◆ Action item
Produce as output only the lines below starting at the line with "Instruction: Go back" and continuing through the line with "Given: Mark software", each one exactly as written.

◆ The records
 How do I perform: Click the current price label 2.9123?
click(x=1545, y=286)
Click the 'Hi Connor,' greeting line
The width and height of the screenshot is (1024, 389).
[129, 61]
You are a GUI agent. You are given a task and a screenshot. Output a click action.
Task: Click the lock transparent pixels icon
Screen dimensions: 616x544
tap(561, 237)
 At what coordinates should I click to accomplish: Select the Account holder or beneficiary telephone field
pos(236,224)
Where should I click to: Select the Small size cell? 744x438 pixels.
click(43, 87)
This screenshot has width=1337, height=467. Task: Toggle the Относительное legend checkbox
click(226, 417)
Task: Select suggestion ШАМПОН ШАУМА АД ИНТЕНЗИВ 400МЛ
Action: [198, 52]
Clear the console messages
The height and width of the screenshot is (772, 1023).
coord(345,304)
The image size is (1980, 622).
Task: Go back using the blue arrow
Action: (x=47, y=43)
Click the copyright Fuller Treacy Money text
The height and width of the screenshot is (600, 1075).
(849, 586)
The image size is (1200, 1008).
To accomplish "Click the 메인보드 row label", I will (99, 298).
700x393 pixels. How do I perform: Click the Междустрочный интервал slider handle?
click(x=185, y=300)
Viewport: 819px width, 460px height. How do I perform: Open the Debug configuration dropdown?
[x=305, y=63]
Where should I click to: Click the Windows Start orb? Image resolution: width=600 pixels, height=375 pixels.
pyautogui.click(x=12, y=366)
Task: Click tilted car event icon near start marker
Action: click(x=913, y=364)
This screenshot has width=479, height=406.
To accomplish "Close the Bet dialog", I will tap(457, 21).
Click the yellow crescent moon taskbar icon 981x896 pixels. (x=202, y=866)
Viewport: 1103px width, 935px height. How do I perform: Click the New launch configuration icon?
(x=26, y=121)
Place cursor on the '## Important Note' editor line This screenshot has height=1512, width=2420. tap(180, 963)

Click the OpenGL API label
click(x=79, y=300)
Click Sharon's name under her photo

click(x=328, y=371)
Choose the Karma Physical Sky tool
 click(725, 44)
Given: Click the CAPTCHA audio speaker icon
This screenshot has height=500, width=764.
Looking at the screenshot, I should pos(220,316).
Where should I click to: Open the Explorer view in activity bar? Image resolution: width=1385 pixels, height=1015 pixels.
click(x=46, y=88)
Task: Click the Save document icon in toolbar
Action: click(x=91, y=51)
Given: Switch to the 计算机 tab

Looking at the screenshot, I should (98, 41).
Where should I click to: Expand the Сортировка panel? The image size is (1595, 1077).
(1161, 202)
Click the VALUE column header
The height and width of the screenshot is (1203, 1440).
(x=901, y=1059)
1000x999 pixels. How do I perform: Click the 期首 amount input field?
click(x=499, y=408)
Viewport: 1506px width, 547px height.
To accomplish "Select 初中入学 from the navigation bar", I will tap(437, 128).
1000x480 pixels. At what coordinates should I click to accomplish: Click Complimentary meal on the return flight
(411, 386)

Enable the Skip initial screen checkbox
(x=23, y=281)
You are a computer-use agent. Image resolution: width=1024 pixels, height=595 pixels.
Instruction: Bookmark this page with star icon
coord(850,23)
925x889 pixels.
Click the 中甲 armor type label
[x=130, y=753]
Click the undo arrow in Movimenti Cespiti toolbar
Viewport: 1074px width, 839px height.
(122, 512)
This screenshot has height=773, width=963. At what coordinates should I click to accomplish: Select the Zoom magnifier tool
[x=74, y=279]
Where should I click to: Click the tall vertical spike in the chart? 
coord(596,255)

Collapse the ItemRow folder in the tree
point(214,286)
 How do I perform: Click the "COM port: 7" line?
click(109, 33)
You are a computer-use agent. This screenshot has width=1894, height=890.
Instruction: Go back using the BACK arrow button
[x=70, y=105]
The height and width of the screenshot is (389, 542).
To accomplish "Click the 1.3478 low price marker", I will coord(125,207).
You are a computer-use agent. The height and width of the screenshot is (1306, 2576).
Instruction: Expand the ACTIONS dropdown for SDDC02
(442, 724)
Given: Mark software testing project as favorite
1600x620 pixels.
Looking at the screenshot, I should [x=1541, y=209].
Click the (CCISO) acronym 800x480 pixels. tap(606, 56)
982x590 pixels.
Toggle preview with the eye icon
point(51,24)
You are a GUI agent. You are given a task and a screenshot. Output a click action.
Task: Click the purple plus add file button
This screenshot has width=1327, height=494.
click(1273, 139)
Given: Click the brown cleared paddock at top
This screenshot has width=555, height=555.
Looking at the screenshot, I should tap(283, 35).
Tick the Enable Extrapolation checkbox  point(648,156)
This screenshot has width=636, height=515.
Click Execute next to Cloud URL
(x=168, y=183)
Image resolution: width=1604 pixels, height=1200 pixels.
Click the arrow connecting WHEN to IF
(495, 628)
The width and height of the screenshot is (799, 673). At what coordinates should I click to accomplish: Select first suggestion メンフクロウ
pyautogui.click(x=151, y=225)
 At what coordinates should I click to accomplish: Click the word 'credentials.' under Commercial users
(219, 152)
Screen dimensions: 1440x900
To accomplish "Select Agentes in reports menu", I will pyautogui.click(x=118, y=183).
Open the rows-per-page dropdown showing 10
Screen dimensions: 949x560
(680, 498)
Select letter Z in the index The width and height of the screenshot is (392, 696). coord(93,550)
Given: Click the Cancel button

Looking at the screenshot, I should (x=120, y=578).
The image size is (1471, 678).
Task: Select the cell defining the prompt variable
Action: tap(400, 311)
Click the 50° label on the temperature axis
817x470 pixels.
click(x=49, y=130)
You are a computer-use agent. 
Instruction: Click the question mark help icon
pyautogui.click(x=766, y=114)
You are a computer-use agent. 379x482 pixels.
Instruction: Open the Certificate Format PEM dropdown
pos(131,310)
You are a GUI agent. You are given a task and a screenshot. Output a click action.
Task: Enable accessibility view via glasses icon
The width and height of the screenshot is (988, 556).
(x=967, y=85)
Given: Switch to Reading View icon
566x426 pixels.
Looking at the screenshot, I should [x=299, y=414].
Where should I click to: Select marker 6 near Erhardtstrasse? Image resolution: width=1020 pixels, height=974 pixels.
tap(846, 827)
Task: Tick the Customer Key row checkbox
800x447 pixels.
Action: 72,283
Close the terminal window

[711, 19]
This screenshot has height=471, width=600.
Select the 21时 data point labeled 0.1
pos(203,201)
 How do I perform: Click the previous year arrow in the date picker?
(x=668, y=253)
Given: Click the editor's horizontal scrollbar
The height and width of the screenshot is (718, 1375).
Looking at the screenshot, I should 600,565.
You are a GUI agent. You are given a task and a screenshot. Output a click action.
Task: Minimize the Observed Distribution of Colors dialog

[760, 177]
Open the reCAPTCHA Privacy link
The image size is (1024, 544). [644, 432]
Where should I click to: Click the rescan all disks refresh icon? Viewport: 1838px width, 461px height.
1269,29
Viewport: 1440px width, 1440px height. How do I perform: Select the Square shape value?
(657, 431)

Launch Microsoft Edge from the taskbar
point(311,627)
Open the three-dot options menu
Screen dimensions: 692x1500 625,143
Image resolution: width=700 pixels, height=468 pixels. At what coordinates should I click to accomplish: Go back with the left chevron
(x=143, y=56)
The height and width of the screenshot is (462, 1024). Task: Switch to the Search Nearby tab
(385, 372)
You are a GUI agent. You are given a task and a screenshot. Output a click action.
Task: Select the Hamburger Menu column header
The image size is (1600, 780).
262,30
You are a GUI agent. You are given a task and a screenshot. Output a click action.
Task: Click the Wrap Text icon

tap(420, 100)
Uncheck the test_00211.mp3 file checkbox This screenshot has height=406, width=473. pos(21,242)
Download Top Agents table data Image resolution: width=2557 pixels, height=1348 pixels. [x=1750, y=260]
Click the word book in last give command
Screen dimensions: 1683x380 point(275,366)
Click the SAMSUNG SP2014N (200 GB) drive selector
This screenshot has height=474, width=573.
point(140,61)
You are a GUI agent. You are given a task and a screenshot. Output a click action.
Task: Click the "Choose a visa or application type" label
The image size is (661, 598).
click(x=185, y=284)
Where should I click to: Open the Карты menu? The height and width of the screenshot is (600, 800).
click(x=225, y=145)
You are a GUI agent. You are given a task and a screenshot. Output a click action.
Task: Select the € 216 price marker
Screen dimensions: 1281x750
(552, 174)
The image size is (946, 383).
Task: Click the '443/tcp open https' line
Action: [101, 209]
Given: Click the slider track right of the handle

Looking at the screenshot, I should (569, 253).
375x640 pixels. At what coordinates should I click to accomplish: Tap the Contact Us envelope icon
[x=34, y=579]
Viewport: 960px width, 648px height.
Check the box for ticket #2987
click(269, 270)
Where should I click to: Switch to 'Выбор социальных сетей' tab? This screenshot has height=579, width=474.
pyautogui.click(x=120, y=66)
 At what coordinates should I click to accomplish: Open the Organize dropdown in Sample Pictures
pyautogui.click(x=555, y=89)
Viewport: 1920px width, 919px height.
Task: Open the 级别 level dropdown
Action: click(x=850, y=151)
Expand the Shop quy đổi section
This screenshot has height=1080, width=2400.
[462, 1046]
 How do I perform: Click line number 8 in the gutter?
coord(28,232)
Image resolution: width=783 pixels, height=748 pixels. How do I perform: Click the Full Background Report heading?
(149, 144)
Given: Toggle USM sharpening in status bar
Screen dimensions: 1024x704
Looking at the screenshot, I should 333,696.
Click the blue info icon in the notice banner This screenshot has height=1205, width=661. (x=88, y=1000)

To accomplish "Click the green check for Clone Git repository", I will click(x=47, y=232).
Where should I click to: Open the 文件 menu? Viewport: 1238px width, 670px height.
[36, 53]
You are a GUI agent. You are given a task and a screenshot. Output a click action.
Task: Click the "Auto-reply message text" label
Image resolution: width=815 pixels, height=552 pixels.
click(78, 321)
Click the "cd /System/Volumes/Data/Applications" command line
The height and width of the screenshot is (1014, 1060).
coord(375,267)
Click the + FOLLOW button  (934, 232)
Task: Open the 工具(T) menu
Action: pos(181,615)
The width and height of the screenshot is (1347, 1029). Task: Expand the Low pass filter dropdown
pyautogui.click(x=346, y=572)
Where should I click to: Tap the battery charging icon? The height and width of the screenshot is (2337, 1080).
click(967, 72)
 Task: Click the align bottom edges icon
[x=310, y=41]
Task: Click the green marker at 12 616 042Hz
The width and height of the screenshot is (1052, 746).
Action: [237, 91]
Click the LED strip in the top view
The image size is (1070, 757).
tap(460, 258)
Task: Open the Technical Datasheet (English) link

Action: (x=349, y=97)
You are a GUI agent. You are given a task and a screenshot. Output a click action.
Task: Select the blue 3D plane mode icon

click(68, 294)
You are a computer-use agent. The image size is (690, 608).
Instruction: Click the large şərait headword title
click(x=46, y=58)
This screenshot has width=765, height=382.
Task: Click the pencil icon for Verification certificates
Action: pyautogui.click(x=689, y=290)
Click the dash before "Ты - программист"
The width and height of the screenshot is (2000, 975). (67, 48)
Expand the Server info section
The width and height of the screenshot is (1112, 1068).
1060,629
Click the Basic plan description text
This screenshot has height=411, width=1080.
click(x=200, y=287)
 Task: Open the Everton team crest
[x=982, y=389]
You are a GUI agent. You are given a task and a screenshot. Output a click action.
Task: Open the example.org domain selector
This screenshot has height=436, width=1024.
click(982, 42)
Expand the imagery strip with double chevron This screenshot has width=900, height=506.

◆ Answer section
Instruction: Go back using the BACK arrow button
[x=70, y=105]
The height and width of the screenshot is (389, 542).
To accomplish "Click the 1.3478 low price marker", I will coord(125,207).
You are a computer-use agent. The height and width of the screenshot is (1306, 2576).
Instruction: Expand the ACTIONS dropdown for SDDC02
(442, 724)
Given: Mark software testing project as favorite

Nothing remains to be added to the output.